The report, published late last week, said 48-year-old James Davenport was driving Bus No. 44 while distracted due to sending and receiving text messages. He made a sharp left turn, crossed a concrete median, and crashed into another school bus on Asheville Highway near Governor John Sevier Highway.

The NTSB said the probable cause of the Dec. 2, 2014 collision “was late reaction and subsequent loss of control” by Davenport “when he swerved to avoid traffic stopped ahead of him."

Knoxville police released a similar report last June.

The violent collision flipped Bus No. 57 from Sunnyview Primary School on its side. The impact killed six-year-old Zykia Burns, seven-year-old Seraya Glasper, and 46-year-old teacher's aide Kimberly Riddle. All three were dead when emergency crews arrived at the scene.

Davenport, who suffered severe injuries during the crash, died June 1, 2015, at the home he shared with his mother on Maynardville Pike in Knox County.

A WBIR 10News investigation later revealed that Davenport was texting a known prostitute prior to the accident.

The federal report, released May 5, did go into some never-before-revealed details about the conditions of the two buses.

The post-crash examination said the bus Davenport hit was “heavily damaged” mostly on its left side.

The side exit door was “nonfunctional and displaced inward into the passenger compartment,” according to the report. "The seal in the front of the side exit door was found in the folded-up position. The read exit door was found latched and was functional except for the gas struts designed to keep it open.”

The report added that the struts were present but didn’t work.

“The area around the rear exit door was littered with debris, dirt and glass,” the report states.

The left sidewall was "deformed inward," most severely, the report notes, near the midpoint of the bus. There was also a large tear in the wall.

The reports said all the primary seat structures remained intact, but "several structural mounting points were deformed or fractured in the intrusion area."
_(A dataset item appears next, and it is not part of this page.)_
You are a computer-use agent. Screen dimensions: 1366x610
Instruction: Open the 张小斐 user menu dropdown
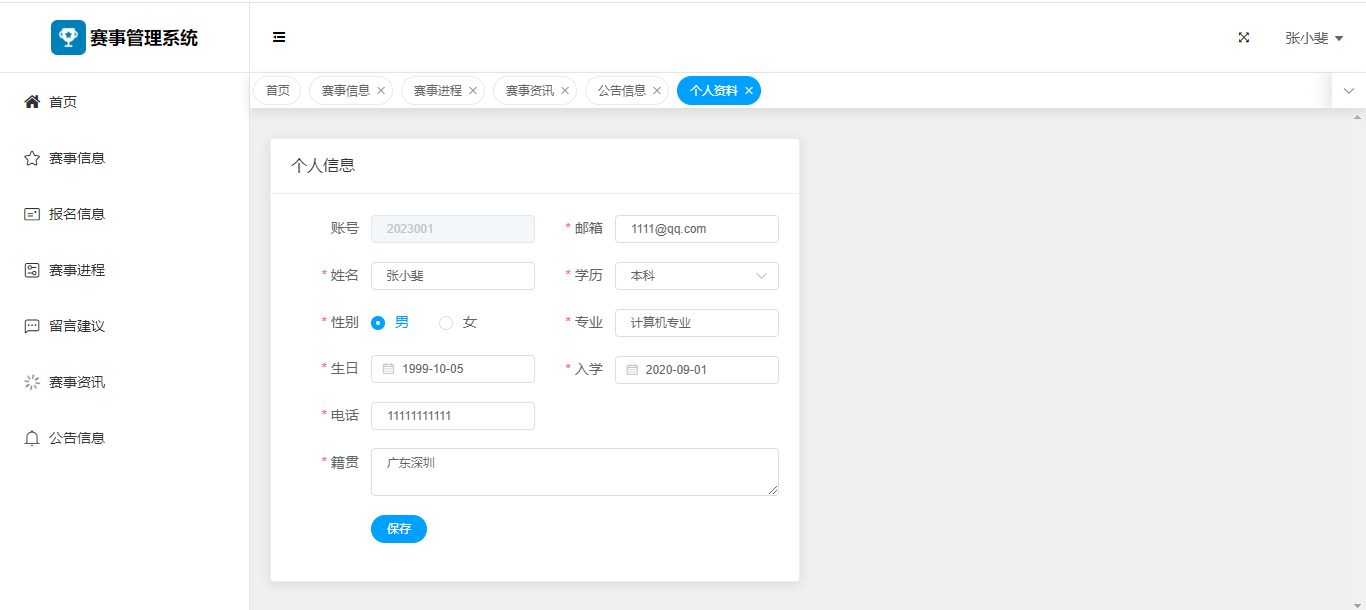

Data in the report showed Davenport had been operating the bus for only 22 minutes at the time of the crash.

"This evidence, coupled with the witness reporte that the driver was looking down as though texting just before the crash, strongly indicates that the driver's distraction, due to his reading a text message, caused him to fail to react quickly enough to avoid the collision," wrote the NTSB in the report.